The DMA has largely been making the same point today as well, adding that it actually works in favour of marketers to be GDPR-compliant because the fines will kick in before the UK leaves the EU and, almost certainly, any digital marketing that continues after Brexit will need to see a free flow of data across the region. Dropping out of GDPR is not really an option.
The good news for email marketers is that although it's another regulatory hoop to jump through and to budget for, it can only help them in the long run. How so? Well, repermissioning lists is a good habit to get into anyway. It gets rid of sleepers who are ignoring your messages, or even worse, routinely deleting them without unsubscribing. If these people mount up, they have a detrimental impact on your deliverability rates because the ISP you are sending from will begin to look a little "spammy."
The main thrust of the GDPR is that people have to be demonstrably signed up for each service with full knowledge of what that each form of ensuing communication will be. What's more, they need to be offered the chance to opt out of each type of communication without fear or losing a service. In other words, a guy who says it's OK to hear about your laptop offers cannot be assumed to be interested in tumble dryer deals, they have to be made aware of the options and hone them down themselves without impacting the service they do want to receive.

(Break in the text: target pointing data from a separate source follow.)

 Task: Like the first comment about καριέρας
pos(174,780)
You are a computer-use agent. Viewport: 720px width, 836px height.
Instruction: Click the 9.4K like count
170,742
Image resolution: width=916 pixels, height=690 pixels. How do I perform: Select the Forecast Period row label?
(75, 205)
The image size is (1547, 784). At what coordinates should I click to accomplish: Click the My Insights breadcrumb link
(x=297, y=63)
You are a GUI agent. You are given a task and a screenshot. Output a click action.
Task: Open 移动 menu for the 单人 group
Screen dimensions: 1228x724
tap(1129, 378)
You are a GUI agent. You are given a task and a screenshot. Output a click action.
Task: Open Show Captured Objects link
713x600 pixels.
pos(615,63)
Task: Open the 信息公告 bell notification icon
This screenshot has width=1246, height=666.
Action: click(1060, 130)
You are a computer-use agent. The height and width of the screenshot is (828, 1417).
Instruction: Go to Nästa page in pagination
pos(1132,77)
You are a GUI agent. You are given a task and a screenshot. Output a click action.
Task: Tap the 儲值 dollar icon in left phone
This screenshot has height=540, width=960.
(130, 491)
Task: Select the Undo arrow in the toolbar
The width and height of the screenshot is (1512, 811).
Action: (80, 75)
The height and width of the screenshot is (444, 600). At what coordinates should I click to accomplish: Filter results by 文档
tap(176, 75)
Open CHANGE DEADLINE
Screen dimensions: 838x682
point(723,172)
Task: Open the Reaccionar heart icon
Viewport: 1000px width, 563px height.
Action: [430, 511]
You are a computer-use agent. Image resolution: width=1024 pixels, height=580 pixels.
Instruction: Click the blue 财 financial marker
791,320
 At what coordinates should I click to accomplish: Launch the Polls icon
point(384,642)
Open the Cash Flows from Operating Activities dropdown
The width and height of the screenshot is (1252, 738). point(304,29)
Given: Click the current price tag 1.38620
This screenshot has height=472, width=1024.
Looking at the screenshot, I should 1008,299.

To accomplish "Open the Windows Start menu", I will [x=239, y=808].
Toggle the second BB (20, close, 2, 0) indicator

This will effectively give repermissioning additional urgency -- and that, to be honest, can only be a good thing. A long email list could be doing you more harm than good if you're hitting the aforementioned consumer who is no longer interested in your messages. Far better to work with people who are engaged in what you're sending than boring a far larger crowd. This is the hidden email marketing problem that GDPR will help with, whether it was its original intent, or not.